Customs agents looked at this vague order and found a licence for prejudice.

Troll culture also depends on these kinds of illusions when performing for an audience, leaving us guessing. Are we looking at a joke or a genuine threat? Is this a satire of racism or actual racism? A familiar pattern of reactions emerges here. Outside observers will see what they need to see to comfort themselves, malefactors will hear marching orders, and victims will be targeted no matter what while the confusion masks their suffering.

But what works in the lawless, libertarian nightmare of social media may not be quite so effective when reviewed by federal judges, who explicitly disdain this lack of precision and specificity — as Thursday’s Ninth Circuit ruling makes abundantly clear. It was issued unanimously, including the support of the most conservative member of the three-judge panel, Richard Clifton, a George W. Bush appointee. Unstable meanings work well online, which abhors centralized authority and lacks organized or universal governing structures, but they are far less effective in a courtroom.

What works in the lawless, libertarian nightmare of social media may not be quite so effective when reviewed by federal judges.

This explains the administration’s slipshod legal strategy. They argued that they need not present evidence in defence of the order, only claim that the order was beyond judicial review. This was specifically called out and shot down in the Ninth Circuit’s ruling with a simple “we disagree.” It’s a dismal strategy on Bannon’s part, but necessary. The only hope for such orders is that they are rendered immune to meaningful scrutiny, allowing the administration to hide behind the unstable meanings of their edicts and avoid responsibility while extreme interpretations rule the day on the ground. When the courts review them, however, this kind of trollish chicanery simply won’t hold up. They have to be pinned down and commit to an affirmative position.
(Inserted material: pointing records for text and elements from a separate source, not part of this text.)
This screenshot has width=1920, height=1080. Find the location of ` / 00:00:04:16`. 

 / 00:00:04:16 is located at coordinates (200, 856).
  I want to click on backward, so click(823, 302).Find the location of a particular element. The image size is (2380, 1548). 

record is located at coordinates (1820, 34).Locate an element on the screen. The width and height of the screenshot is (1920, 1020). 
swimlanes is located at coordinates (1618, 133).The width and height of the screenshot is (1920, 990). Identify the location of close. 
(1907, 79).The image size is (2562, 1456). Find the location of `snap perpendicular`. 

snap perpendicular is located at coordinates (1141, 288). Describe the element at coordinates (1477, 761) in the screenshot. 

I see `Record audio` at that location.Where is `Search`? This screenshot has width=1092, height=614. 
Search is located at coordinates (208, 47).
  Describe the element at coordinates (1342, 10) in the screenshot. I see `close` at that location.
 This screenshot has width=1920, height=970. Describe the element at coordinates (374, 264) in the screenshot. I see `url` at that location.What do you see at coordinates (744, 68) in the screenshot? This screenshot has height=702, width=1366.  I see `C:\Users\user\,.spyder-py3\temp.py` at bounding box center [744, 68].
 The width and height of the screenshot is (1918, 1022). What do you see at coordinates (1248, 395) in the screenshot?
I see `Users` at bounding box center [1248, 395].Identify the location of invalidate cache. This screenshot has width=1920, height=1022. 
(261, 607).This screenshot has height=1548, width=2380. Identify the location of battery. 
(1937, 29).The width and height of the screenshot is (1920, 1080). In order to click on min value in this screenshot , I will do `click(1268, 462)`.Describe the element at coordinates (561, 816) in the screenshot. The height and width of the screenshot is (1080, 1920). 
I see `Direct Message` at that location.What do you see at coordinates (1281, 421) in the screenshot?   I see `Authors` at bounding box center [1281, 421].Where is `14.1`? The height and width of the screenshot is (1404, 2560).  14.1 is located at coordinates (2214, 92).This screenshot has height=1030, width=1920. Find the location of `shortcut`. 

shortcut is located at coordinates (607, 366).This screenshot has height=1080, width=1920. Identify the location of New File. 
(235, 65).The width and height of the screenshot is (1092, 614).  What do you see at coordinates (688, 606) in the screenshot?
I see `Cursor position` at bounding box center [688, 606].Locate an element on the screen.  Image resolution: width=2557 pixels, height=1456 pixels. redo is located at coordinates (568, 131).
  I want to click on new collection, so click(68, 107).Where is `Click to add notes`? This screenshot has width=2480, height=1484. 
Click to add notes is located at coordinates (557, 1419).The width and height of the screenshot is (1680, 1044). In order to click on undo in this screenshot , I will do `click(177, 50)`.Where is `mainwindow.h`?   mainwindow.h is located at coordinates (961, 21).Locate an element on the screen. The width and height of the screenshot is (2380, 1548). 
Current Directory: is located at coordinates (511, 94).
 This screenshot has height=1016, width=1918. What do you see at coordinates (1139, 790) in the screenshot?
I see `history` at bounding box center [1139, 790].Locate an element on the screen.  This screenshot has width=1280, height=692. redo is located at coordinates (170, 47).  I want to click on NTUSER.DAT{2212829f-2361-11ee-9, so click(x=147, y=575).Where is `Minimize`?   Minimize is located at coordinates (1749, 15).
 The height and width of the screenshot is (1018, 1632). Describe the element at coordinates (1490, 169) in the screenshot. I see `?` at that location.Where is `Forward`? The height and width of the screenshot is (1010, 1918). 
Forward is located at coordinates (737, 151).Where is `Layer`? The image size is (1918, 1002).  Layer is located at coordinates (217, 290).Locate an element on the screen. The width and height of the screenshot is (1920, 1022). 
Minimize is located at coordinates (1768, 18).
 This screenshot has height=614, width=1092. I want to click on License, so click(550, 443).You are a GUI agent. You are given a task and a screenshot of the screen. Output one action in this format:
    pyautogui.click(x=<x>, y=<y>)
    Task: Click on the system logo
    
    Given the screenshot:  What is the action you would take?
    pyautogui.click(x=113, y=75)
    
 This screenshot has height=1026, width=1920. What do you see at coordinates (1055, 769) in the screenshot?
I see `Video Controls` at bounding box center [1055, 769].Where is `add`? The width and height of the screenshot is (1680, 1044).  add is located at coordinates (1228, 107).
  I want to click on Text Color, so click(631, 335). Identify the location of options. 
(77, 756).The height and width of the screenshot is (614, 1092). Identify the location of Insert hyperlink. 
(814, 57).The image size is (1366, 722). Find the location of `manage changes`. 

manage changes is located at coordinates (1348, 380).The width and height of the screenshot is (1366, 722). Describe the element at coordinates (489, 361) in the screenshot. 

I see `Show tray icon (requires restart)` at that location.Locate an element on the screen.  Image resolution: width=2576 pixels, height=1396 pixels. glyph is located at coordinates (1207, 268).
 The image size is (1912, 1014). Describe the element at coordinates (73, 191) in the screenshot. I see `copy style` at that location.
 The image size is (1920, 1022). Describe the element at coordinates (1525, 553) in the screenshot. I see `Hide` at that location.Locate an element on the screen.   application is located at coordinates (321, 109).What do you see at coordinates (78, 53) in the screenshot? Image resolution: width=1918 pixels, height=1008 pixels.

For activists, this also means that as a matter of strategy we must continue to focus on actions and not words. The vast protests against the Muslim Ban were effective because they did not hesitate to call it that; they instantly cut through the sophistry of the order to the heart of its effects. It was targeting Muslims, regardless of citizenship status or country of origin, and it was being used to terrorize immigrants and refugees while the White House stood idly by. We must never allow ourselves to get caught in the trollish word games that Bannon is so fond of, and that matters more than ever both in the continued fight against the Ban, and against future executive orders.

We must continue to focus on actions and not words.

This understanding should set the stage for what’s sure to be the next set of legal battles for this administration: Trump’s triptych of law enforcement executive orders issued on Thursday. Equally vague, they admit a wide variety of interpretations. The first calls for a year-long study on making police “safer,” while the other two make vague calls for directing federal and state resources toward officer safety, as well as asking the Department of Justice to “develop a strategy for the Department’s use of existing Federal laws to prosecute individuals who commit or attempt to commit crimes of violence against Federal, State, tribal and local law enforcement officers.”

Under a hard right administration, handed off to law enforcement agencies that are already institutionally conservative, violent, and implicitly racist, we can presume that these orders will be interpreted very broadly. In fact, this is already the case; this week saw widespread ICE raids carried out in a number of states, with the rounding up of hundreds of undocumented people—many of whom had no violent, or even nonviolent, criminal histories at all.

We saw what effect the Muslim Ban order had on the CBP, inciting them and summoning forth their biases, giving them permission to collectively put them into practice more than ever. As important as the rulings of successive judges have been, that genie will not go back into its bottle, as Schwartz’s JFK account makes abundantly clear.

It seems reasonable to assume that these new orders are meant to make police officers and immigration authorities nationwide feel more secure in their bigotries than ever — and the fully intended side effects of the orders’ vagueness are still yet to come.